O Centro de Controle da Missão no Centro de Espaçonaves Tripuladas, em Houston, Texas, parcialmente projetado por Kraft e hoje nomeado em sua homenagem, foi inaugurado em 1965. No Controle da Missão, cada controlador de voo era responsável por monitorar diferentes aspectos da telemetria da espaçonave, e estava conectado, por um circuito de comunicação por voz, com especialistas na Sala da Equipe de Suporte (apelidada de "sala de trás"), que focavam-se em sistemas específicos da nave.

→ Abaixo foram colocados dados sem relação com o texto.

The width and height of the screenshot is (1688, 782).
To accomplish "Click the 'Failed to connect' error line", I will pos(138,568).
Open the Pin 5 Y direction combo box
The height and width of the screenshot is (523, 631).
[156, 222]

A Apollo 13 deveria ser a segunda "missão H", que tinha o objetivo de demonstrar a precisão das alunissagens e explorar locais de interesse científico na Lua. Com o objetivo de Kennedy alcançado com a Apollo 11, e a Apollo 12 provando que era possível realizar uma alunissagem precisa, os planejadores de missão foram capazes de focar em mais do que apenas alunissar em segurança e ter os astronautas com o mínimo de treinamento geológico a fim de trazerem amostras de volta para a Terra. A Apollo 13 teve grande atenção para com a ciência e, especialmente, a geologia, algo enfatizado pelo lema da missão: Ex luna, scientia (em português: "Da Lua, conhecimento").

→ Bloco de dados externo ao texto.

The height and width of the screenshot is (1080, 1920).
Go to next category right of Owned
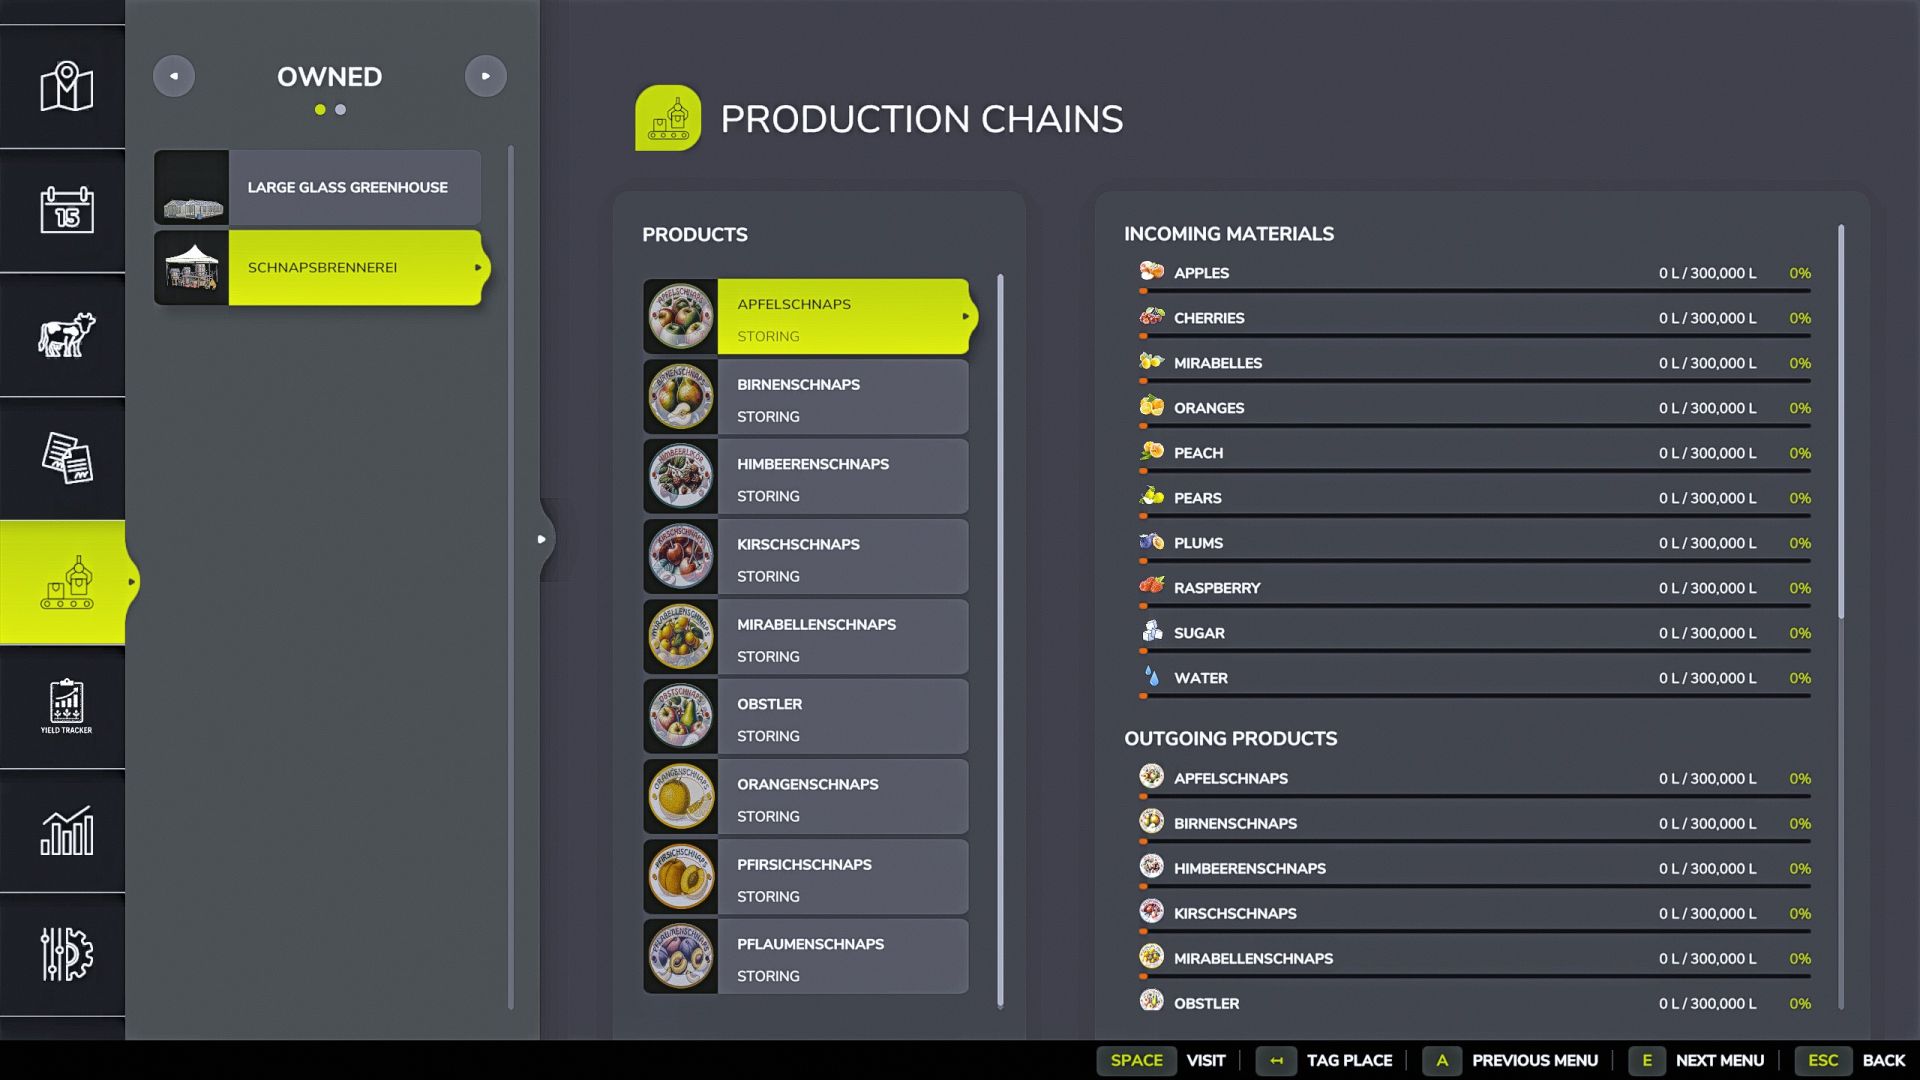pos(486,76)
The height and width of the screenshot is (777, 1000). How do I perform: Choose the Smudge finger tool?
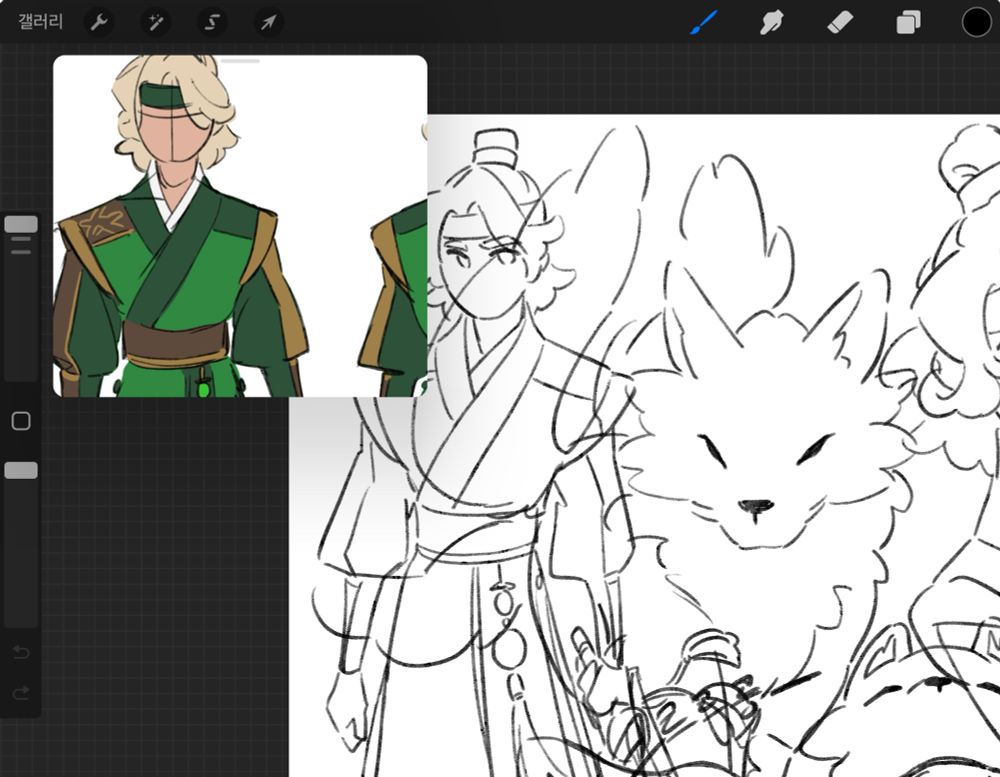[771, 22]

Lovell nasceu em Cleveland, Ohio, e se formou em 1952 na Academia Naval dos Estados Unidos. Ele serviu como aviador naval e depois piloto de teste, até ser selecionado, em 1962, pelo Grupo 2 de Astronautas da NASA. Seu primeiro voo espacial foi em 1965, na Gemini VII, junto com Frank Borman; depois, retornou ao espaço no ano seguinte, na Gemini XII, ao lado de Aldrin; e realizou seu terceiro voo espacial em 1968, com Borman e William Anders, na Apollo 8, a primeira missão tripulada a orbita a Lua. Swigert nasceu em Denver, Colorado, e conseguiu em um bacharelato de engenharia mecânica e um mestrado em ciência aeronáutica na Universidade do Colorado em Boulder. Depois, serviu na Força Aérea dos Estados Unidos e foi piloto de testes, até ser escolhido, em 1966, para o Grupo 5 de Astronautas. Haise nasceu em Biloxi, Mississippi, e atuou como piloto do Corpo de Fuzileiros Navais dos Estados Unidos. Após deixar o serviço militar, conseguiu um bacharelato em engenharia aeroespacial na Universidade de Oklahoma, em 1959. Trabalhou como piloto de pesquisa da NASA até também ser selecionado para o Grupo 5. A Apollo 13 foi o único voo espacial de Swigert e Haise.

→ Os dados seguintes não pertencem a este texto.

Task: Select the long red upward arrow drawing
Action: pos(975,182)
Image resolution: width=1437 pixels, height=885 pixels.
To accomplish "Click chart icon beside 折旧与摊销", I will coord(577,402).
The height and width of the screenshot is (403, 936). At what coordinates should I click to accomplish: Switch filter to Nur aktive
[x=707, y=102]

A tripulação principal da Apollo 13, seguindo o esquema normal de rotação das tripulações do Programa Apollo, deveria ter sido a tripulação reserva da Apollo 10, que era formada por Gordon Cooper, Donn Eisele e Edgar Mitchell como Comandante, Piloto do Módulo de Comando e Piloto do Módulo Lunar, respectivamente. Entretanto, Donald Slayton, o Diretor de Operações de Tripulações de Voo, nunca teve a intenção de colocar Cooper e Eisele em uma tripulação principal, o primeiro por sua atitude relaxada em relação aos treinos e o segundo por incidentes na Apollo 7 e por um caso extraconjugal. Eles foram designados como reservas da Apollo 10 porque não havia outros astronautas veteranos disponíveis. As escolhas originais de Slayton, para a Apollo 13, eram Alan Shepard, Stuart Roosa e Mitchell, mas o alto escalão da NASA achou que Shepard necessitava de mais tempo de treinamento, pois apenas recentemente ele tinha reconquistado sua condição de astronauta, depois de ser operado de um distúrbio no ouvido. Assim, a tripulação reserva da Apollo 11, que originalmente era formada por Lovell, Ken Mattingly e Haise e deveria voar na Apollo 14, foi trocada pela de Shepard.